WORK ORDER: Output only the lines from the one holding "Viewport: 454px width, 199px height." to the end of the data below, please, copied exactly.

[Stored data entries]

####################

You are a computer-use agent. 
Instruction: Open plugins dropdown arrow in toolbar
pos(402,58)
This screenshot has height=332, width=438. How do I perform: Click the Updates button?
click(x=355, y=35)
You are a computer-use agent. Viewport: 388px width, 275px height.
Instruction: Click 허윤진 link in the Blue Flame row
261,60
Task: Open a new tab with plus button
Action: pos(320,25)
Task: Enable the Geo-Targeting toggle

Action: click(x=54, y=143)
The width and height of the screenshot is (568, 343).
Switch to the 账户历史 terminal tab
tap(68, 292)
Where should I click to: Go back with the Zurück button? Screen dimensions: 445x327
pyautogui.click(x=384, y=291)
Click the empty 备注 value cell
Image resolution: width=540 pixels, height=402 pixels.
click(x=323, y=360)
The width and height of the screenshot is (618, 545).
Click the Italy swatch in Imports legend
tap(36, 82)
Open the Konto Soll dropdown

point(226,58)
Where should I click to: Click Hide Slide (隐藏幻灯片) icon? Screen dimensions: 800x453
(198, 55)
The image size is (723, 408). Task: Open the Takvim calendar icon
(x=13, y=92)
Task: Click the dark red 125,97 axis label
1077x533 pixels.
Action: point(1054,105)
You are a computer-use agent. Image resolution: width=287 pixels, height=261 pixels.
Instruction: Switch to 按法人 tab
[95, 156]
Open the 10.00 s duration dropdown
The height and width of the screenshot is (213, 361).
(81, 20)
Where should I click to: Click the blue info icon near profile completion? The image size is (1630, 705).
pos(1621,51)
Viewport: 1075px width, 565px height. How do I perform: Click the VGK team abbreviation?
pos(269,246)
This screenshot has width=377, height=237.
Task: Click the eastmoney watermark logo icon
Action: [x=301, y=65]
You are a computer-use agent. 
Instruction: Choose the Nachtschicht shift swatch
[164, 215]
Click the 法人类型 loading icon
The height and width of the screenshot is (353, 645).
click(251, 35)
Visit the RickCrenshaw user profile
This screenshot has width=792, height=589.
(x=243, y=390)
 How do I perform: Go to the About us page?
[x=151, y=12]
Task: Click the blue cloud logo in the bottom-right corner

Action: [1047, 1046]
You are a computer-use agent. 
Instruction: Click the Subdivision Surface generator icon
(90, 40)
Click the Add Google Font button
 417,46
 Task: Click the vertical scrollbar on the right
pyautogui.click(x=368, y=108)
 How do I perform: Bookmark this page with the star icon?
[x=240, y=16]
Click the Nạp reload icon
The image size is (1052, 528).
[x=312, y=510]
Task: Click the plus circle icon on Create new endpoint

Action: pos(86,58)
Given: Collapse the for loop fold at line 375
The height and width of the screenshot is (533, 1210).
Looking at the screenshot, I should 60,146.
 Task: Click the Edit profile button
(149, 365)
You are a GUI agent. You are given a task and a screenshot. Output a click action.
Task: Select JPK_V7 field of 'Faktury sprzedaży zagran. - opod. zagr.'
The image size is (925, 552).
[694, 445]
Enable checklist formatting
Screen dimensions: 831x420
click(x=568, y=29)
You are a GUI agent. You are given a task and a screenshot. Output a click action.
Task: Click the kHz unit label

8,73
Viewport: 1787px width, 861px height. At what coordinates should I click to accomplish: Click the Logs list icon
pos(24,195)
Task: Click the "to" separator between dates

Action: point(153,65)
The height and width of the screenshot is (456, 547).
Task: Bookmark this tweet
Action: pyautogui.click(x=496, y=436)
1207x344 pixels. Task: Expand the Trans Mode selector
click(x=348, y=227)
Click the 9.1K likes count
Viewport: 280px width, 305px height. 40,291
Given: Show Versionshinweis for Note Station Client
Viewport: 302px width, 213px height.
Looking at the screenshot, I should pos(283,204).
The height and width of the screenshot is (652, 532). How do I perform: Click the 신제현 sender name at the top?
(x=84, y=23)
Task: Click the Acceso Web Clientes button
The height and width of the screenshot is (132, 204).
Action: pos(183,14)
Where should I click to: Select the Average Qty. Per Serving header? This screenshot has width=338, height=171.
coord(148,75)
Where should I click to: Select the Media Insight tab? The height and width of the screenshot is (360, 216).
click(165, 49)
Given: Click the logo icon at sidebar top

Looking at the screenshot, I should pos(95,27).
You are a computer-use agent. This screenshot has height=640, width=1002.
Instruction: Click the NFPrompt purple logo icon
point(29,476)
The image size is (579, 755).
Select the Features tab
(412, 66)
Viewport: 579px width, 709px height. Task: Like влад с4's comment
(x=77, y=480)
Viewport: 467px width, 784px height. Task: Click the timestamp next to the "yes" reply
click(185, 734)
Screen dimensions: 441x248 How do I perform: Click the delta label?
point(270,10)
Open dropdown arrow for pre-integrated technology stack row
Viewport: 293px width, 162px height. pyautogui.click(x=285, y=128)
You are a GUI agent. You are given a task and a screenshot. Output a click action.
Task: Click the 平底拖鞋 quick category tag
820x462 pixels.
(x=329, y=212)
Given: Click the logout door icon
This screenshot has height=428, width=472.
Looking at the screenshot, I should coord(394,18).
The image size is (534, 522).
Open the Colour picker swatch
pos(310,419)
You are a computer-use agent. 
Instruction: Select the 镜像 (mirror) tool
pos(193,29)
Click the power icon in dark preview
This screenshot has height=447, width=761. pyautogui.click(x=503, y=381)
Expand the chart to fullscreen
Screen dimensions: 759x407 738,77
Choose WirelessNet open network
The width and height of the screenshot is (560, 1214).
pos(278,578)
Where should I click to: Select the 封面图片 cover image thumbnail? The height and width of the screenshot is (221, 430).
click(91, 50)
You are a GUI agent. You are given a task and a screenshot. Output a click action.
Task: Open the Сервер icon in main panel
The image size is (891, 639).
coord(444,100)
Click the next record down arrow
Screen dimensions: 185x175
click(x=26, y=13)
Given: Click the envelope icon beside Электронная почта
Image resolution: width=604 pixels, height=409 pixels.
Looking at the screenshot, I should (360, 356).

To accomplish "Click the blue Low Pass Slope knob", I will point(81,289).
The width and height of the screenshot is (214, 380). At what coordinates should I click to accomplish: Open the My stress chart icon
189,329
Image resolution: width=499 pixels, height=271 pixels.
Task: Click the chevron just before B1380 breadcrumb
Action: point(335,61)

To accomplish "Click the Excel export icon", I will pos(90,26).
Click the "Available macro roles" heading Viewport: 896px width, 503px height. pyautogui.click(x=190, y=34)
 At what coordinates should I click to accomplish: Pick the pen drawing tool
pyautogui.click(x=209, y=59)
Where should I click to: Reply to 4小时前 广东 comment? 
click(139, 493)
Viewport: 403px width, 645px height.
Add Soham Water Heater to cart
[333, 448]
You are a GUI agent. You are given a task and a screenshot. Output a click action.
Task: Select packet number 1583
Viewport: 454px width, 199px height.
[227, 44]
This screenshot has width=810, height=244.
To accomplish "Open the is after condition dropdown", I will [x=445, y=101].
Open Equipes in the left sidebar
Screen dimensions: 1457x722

####################

COMPLETED EXERCISE:
Viewport: 454px width, 199px height.
[227, 44]
This screenshot has width=810, height=244.
To accomplish "Open the is after condition dropdown", I will [x=445, y=101].
Open Equipes in the left sidebar
Screen dimensions: 1457x722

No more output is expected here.